**DIRECTIONS:**
Below, find the line containing "Task: Expand the Anno Esercizio dropdown"; from there to the final line, print every line exactly and skip the pictures.

Stored items:
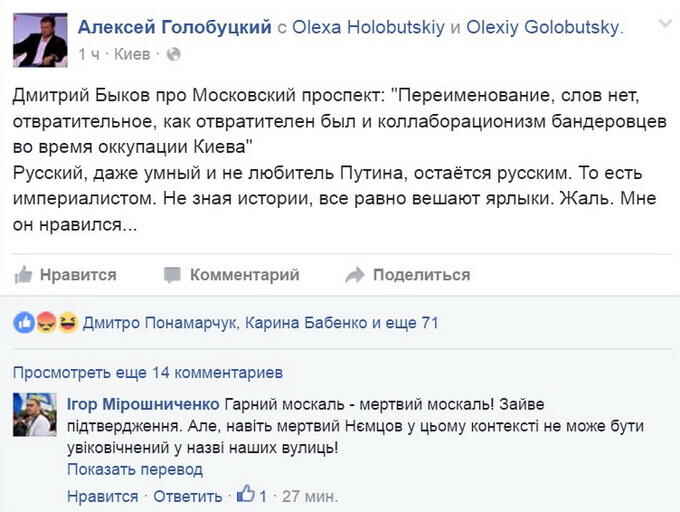The width and height of the screenshot is (680, 512).
Task: Open author name Алексей Голобуцкий link
Action: [x=174, y=28]
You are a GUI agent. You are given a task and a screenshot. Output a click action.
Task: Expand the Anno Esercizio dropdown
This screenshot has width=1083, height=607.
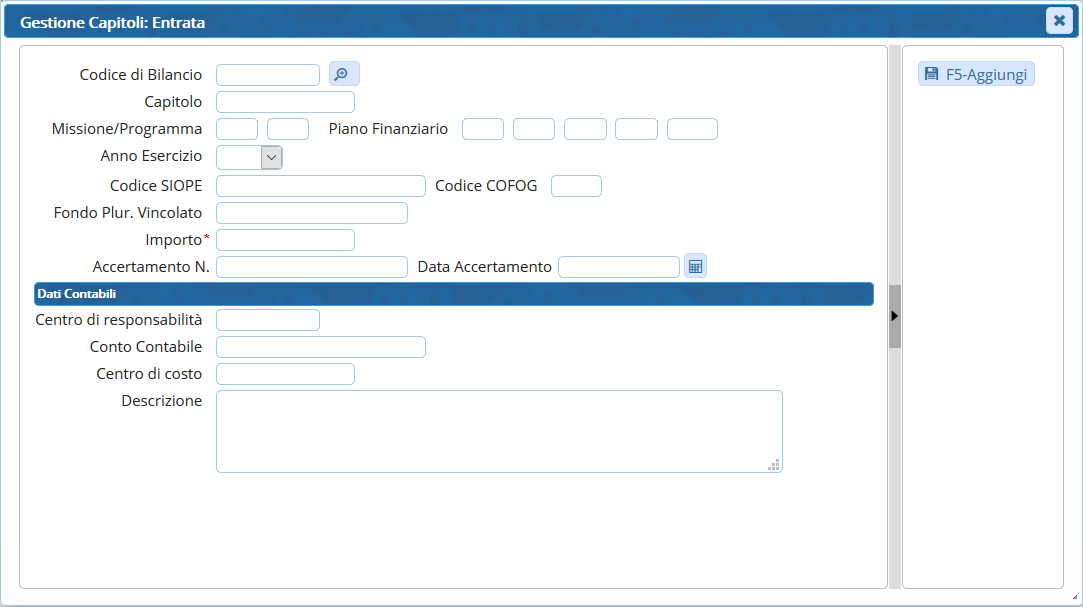271,157
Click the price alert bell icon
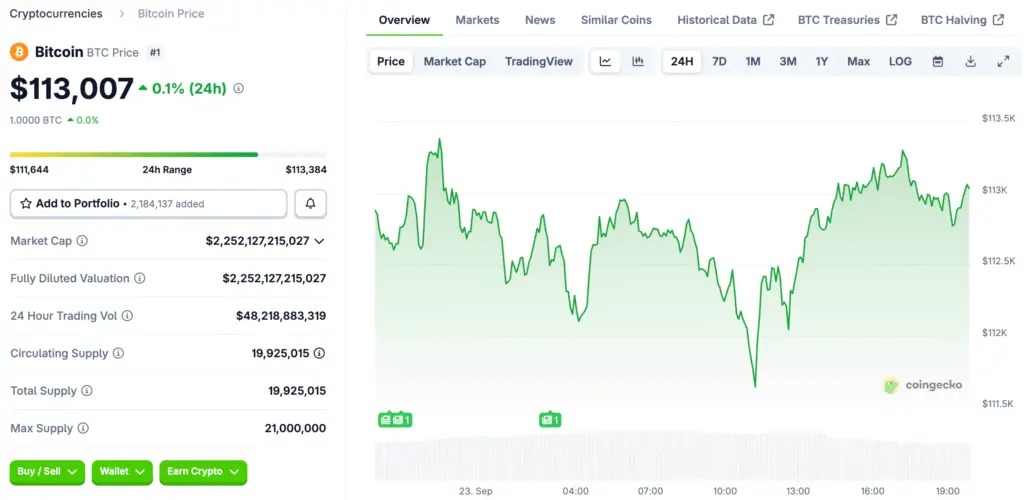Image resolution: width=1024 pixels, height=500 pixels. click(310, 204)
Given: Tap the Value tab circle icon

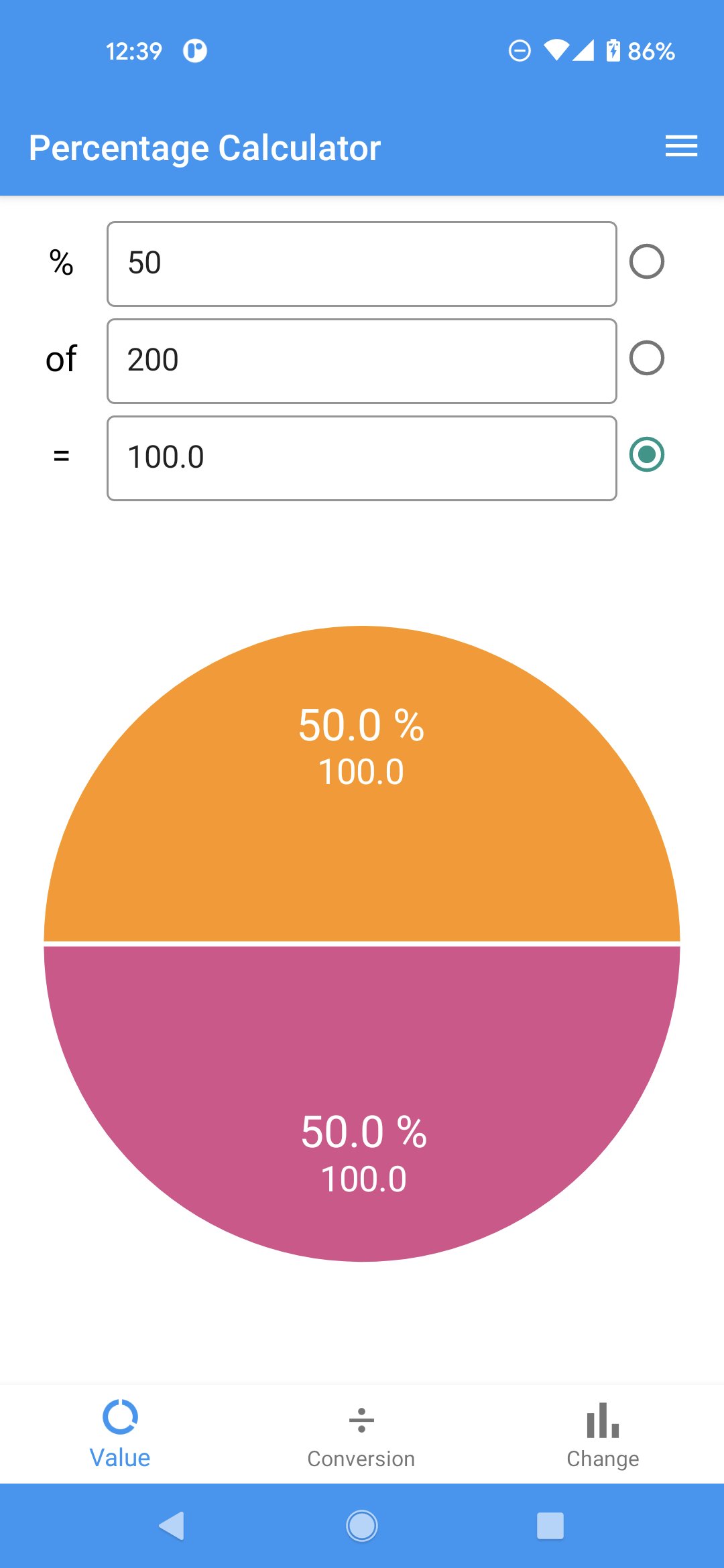Looking at the screenshot, I should click(120, 1417).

**THE COMPLETED TASK:**
Task: Expand the Anno Esercizio dropdown
This screenshot has width=1083, height=607.
271,157
Click the price alert bell icon
Image resolution: width=1024 pixels, height=500 pixels. click(310, 204)
Given: Tap the Value tab circle icon

Looking at the screenshot, I should click(120, 1417).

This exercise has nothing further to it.